Day 43: Langres to Torcenay (24 km) A Fortune Teller Told Me.

Life is full of opportunities. The problem is to recognize them when they present themselves, and that isn’t always easy. Mine, for instance, had all the marks of a curse: ‘Beware! You run a grave risk of dying in 1993. You mustn’t fly that year. Don’t fly, not even once,’ a fortune-teller told me.

Tiziano Terzani – A Fortune Teller Told Me

My mother once told me, that when I was a child growing up in Ceylon, she had taken me (unbeknownst to my father) to see a fortune teller.

My mother had a rebellious streak in her. She had worked for Churchill during the War, as well as the Foreign Secretary, Selwyn Lloyd, during the Suez Crisis (when she confessed to have shredded numerous confidential files!) and then worked in Hungary during the 1950s when the country was firmly behind the Iron Curtain. She was reluctant to divulge too much about this stage of her life, but the fact that she knew Burgess, Philby and Maclean and later in her life was good friends with Gervase and Pamela Cowell the MI6 handlers in Moscow of Oleg Penkovsky who helped defuse the Cuban missile crisis in the 1960s (https://www.theguardian.com/news/2000/may/16/guardianobituaries), leads me to have a sneaking suspicion that she may have been working for MI6 at this time!

Me, aged 5, with my mother in Ceylon

My mother told me that the fortune teller she had taken me to see in Colombo had asked to look at my feet and then promptly pronounced, with utter certainty, that I was destined to be a traveller! Thereafter it was tacitly assumed by my mother that some day I would leave England and travel the world!

In Korea they would refer to this as ‘unmyong’ or fate. But having one’s fortune told in Korea, as I once discovered, was a much more nuanced affair.

Sometime in the late 1990s when I was living and working in Seoul, I was faced with some tough decisions which I couldn’t easily find a solution to. Somebody, half jokingly, suggested I visit a Korean fortune teller or shaman, to ascertain my best course of action. So I decided to take them up on their suggestion. One summer afternoon I made my way to the area of Seoul called Mia-dong that was famous for its fortune tellers ( as well as its red light district!) and went to see a mudang (shaman) who had been recommended to me by a friend.

Korean mudang

In Korea there are around 300,000 fortune tellers (saju) in the country, in addition to 150,000 mudang (or shamans), who provide clairvoyance by communicating with spirits in addition to performing traditional ceremonies such as exorcisms.

I went with a friend to see the mudang, partly to help with the translation and partly for emotional support. I was somewhat apprehensive about how everything would unfold.

After reaching Mia-dong, we went down a small alley (kolmok) to get to the mudang’s house. We rang the doorbell and a wizened lady appeared at the door and led us into her house. We sat down and the ceremony began.

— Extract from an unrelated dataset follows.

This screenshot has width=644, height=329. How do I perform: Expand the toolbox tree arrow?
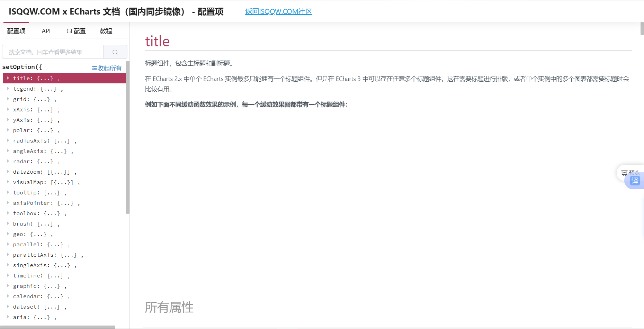coord(8,213)
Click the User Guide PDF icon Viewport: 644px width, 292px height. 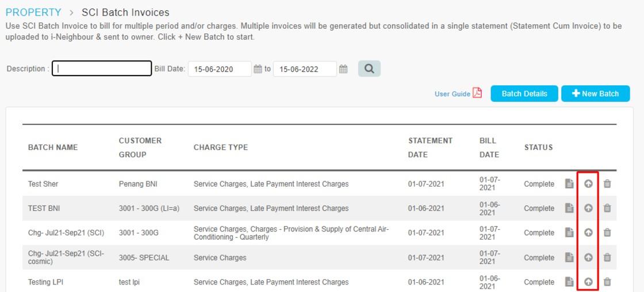click(477, 93)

The room was suffused with incense as the mudang went into a deep trance. Then, as if she was possessed with a strange spirit, she began speaking to us in a strange voice that was completely different to the one she had greeted us with a few moments earlier. She asked me what I wanted to know and I proceeded to outline my dilemma.

“You must return to your home country” she replied. ” If you remain here, you will meet with great misfortune. If you return to your home country, you will eventually find the woman you desire. You will not find her here in Korea”.

And with that, the session was over. Now I admit that the mudang’s advice was pretty opaque but I did heed her words and what she had advised eventually worked out for the best. It wasn’t a preordained fate that I was presented with so much as a clearly defined set of options.

I am normally a fairly sceptical sort of individual but one of the reasons I went to see the Korean fortune teller was that I had recently read a book by an Italian journalist who, like me, had lived and worked in Asia for many years.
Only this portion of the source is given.